Taking a step back, indexing makes it faster to access information later by copying and structuring information about the data in an “index” data structure; indexing saves lookup time at the cost of some upfront computation and storage. There are many ways of indexing (just look at the PostgreSQL documentation on indexes), but if we followed the call stack further we’d see here that our index is just an Int64Index
object by printing its type in the pdb interface – according to the pandas documentation, this index is basically a sorted array.
If we trace a .loc
call for single brackets with pdb, we’d eventually find ourselves in the core.indexes.base.get_loc
method, where we reference a get_loc
method in the self._engine
object. In pdb, we can see that this object is of type pandas._libs.index.Int64Engine
, which is implemented in Cython here. In the get_loc
method there, we can see ultimately that the engine will locate values in the index through binary search (here and here).

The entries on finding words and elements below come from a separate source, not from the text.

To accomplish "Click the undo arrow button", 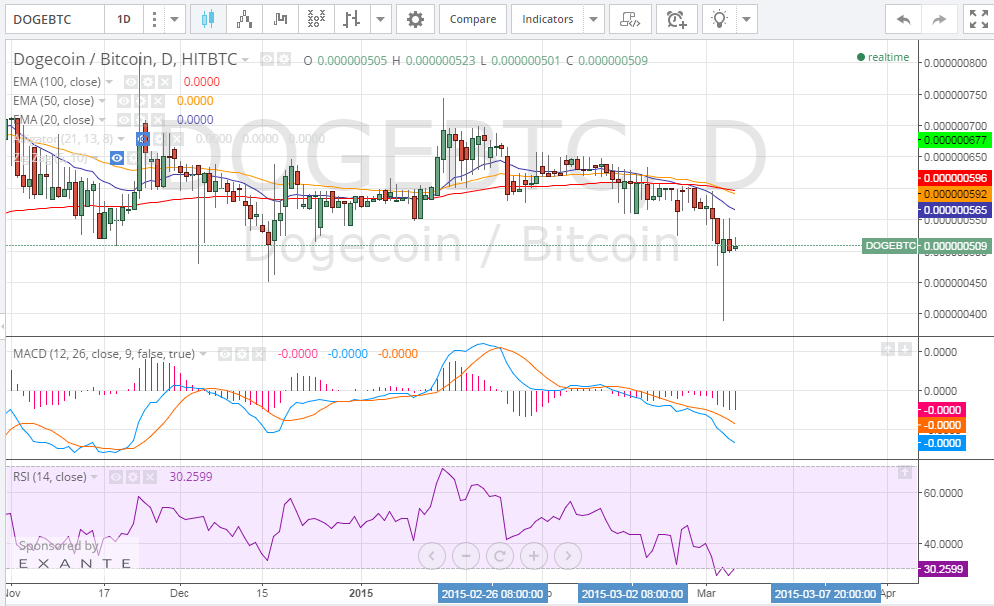I will point(903,19).
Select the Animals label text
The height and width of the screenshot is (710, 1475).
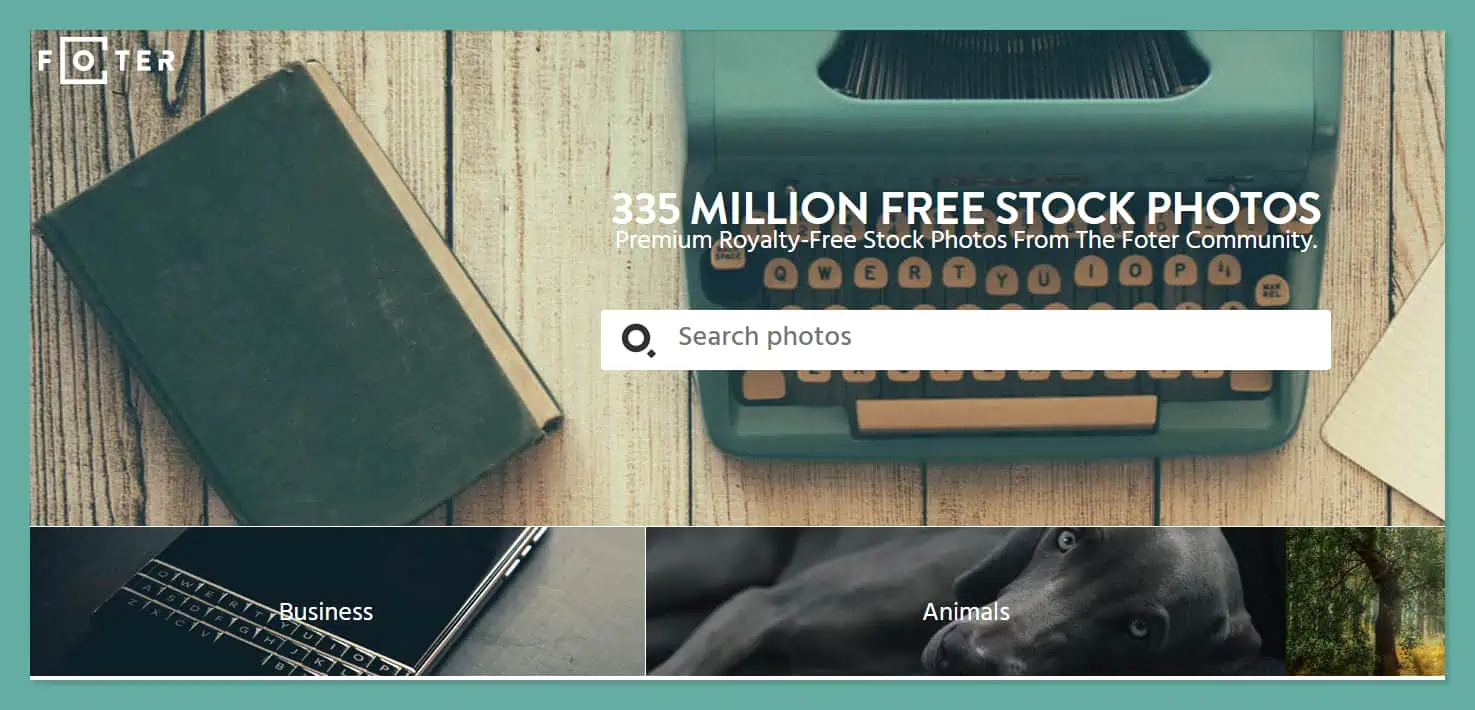(966, 612)
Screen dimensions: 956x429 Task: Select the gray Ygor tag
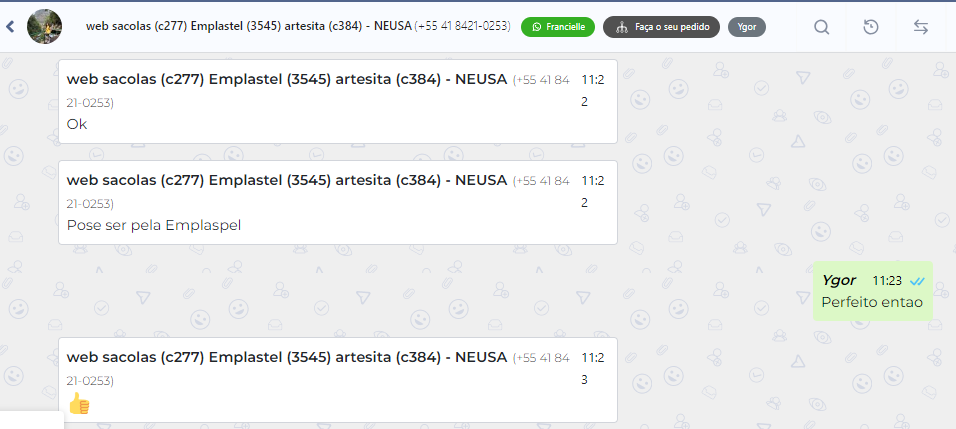(746, 27)
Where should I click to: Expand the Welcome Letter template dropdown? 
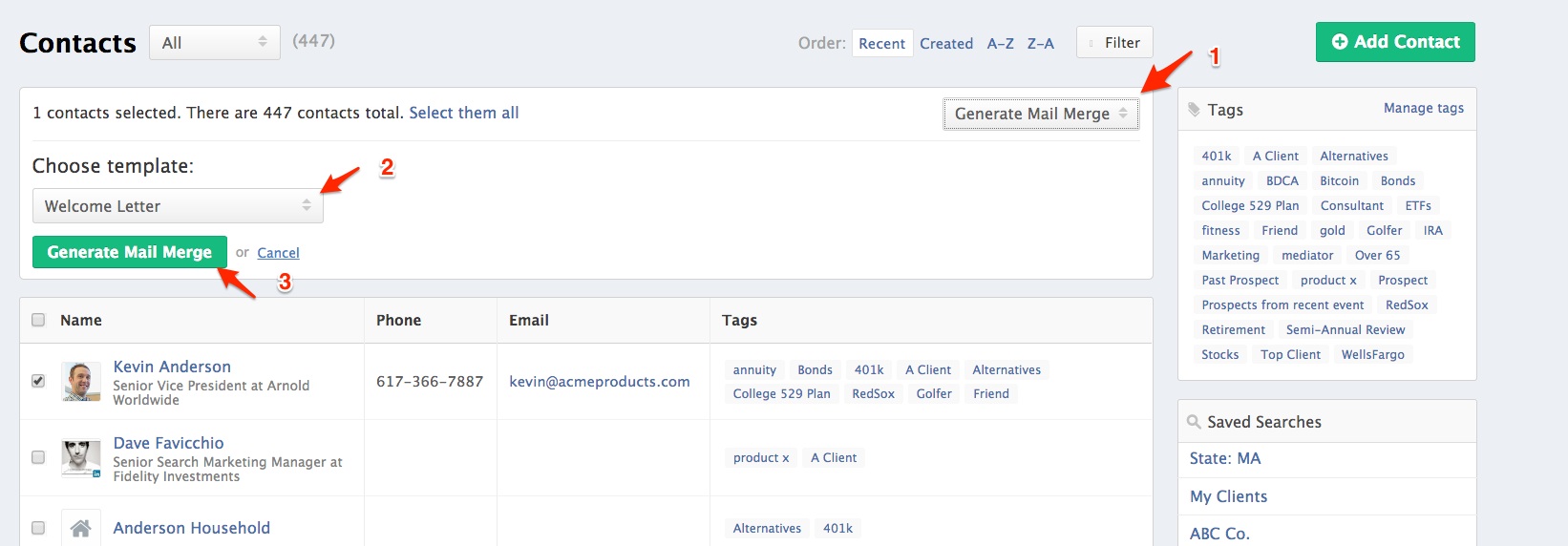(178, 206)
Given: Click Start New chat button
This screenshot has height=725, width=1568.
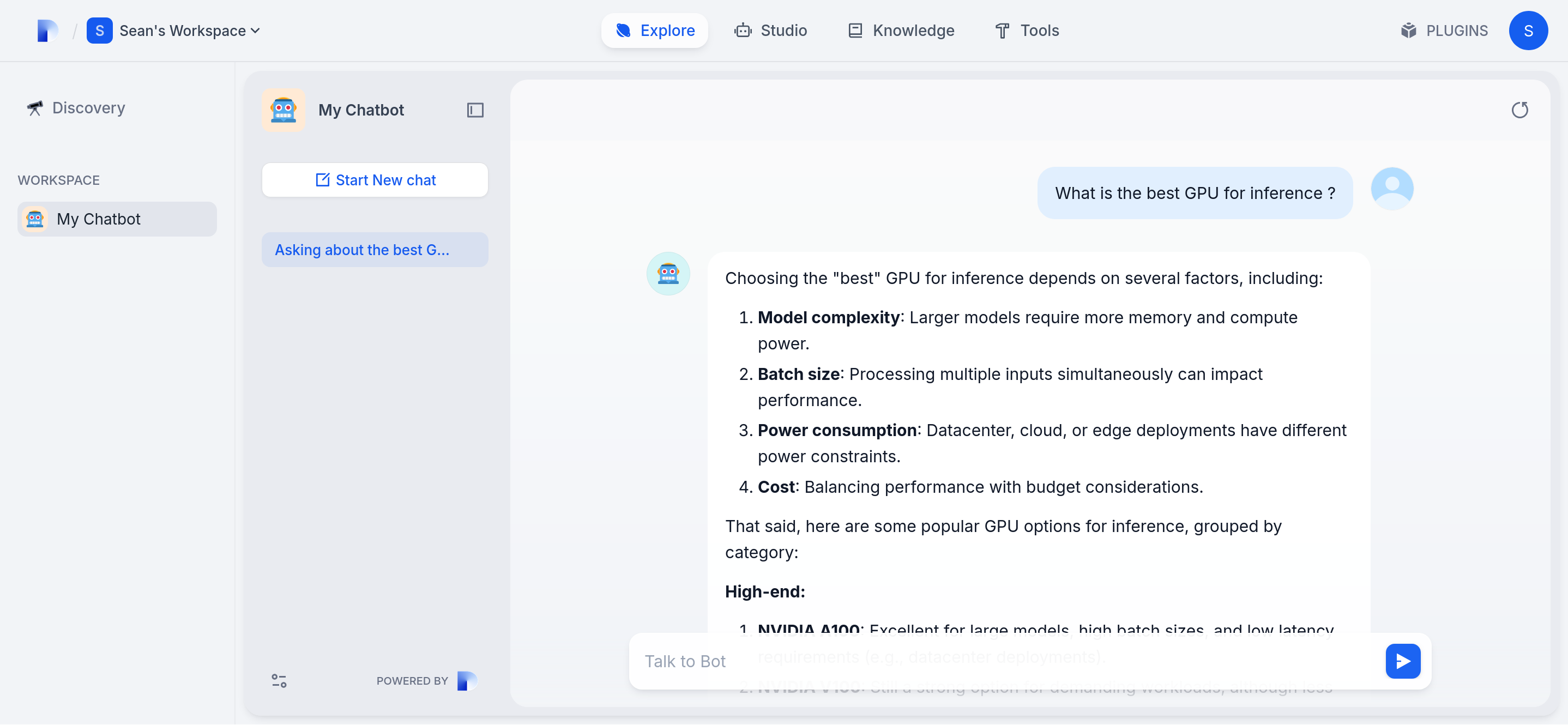Looking at the screenshot, I should [x=375, y=180].
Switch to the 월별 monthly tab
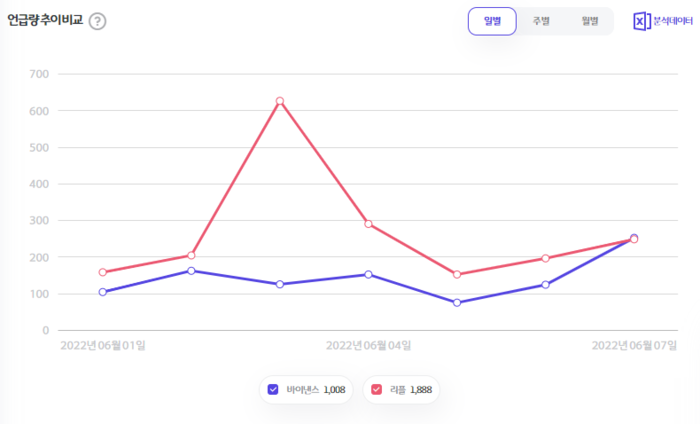Screen dimensions: 700x424 coord(588,21)
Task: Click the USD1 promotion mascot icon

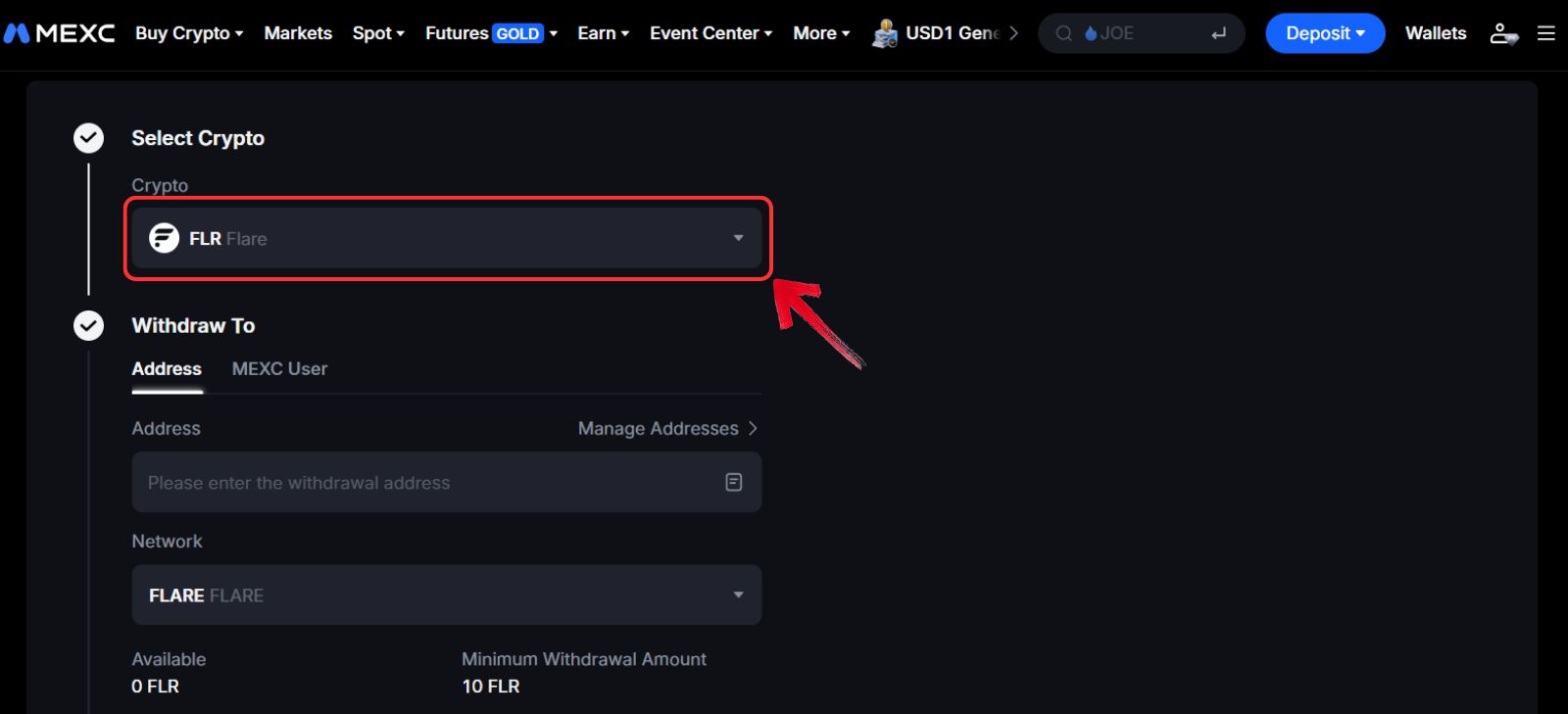Action: (884, 33)
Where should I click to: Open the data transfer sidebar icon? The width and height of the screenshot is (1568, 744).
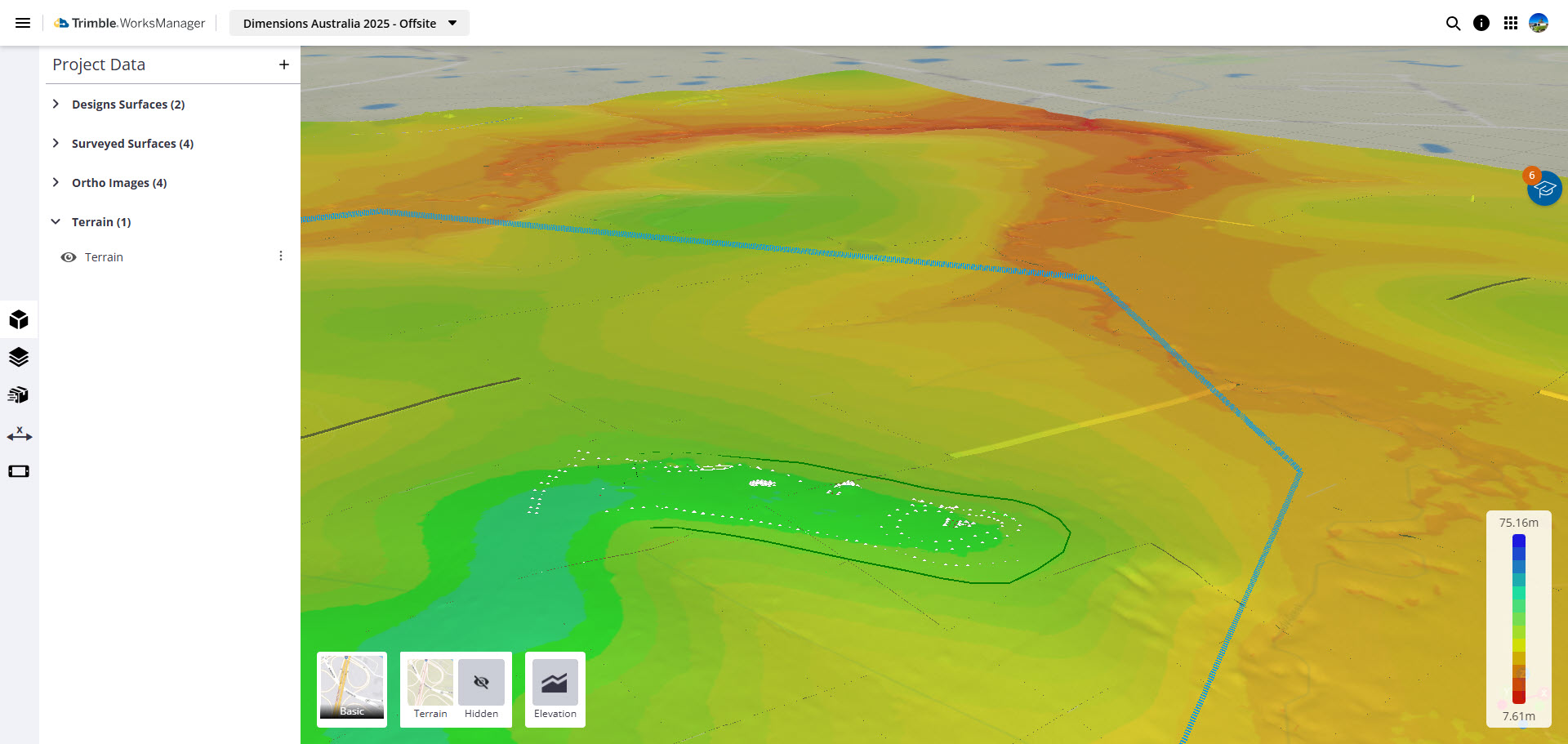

So why reindex for every double brackets .loc
call? The reindexing method we noticed in the pdb session above ends up referencing the same index engine, where it calls the get_indexer_non_unique
method. Looking at the Cython source code, we can see pandas performs one pass through the entire index and stores a mapping from targets to index location. It then does a little bit of cleaning and restructuring, and returns the resulting index locations as the new (mini) index. This process runs in O(n + m)
time where n
is the length of the index and m
is the number of targets. Accessing the rows from the index takes O(m)
time after this, resulting in a total runtime complexity of O(n + m)
.
An alternative is to binary search, which pandas uses for a single brackets .loc
call as we saw above. Binary search runs in O(log n)
time for each of m
targets or keys, resulting in a total runtime complexity of O(m log n)
. If m
is large enough, then the repeated binary searches would be more costly than the linear scans from reindexing – as m
approaches n
then the rutime complexity approaches O(n log n)
for repeated binary searches compared to only O(n)
for reindexing. However if m
were small enough relative to n
, then a few binary searches would be faster than the full scans – as m
approaches 1 then runtime complexity approaches O(log n)
for repeated binary searches and O(n)
for reindexing.
The fix: binary search instead of re-indexing
As someone who frequently benefits from open-source contributions, I decided it was worthwhile to contribute back to the community. Having identified the issue, I implemented a simple patch at the index engine level for the get_indexer_non_unique
method to run repeated binary searches if the index is already sorted and there are only a few targets. I set the maximum number of targets to be 5, though a more principled approach should be taken in the future. I then opened a pull request which was accepted and merged into the master branch, and will be released in version 24.
Wrap up
The path from noticing a strange and unexpected behavior to merging a performance fix into production was quite enlightening (and rewarding) for me. I learned that the pdb debugger is useful for learning about not only your own code but others’ as well. I learned that indexing is far more complicated than I had initially imagined, but that there are clear(ish) wins to be made sometimes. Lastly, I learned that it feels good to contribute a fix to the community for an issue that had bothered me for some time.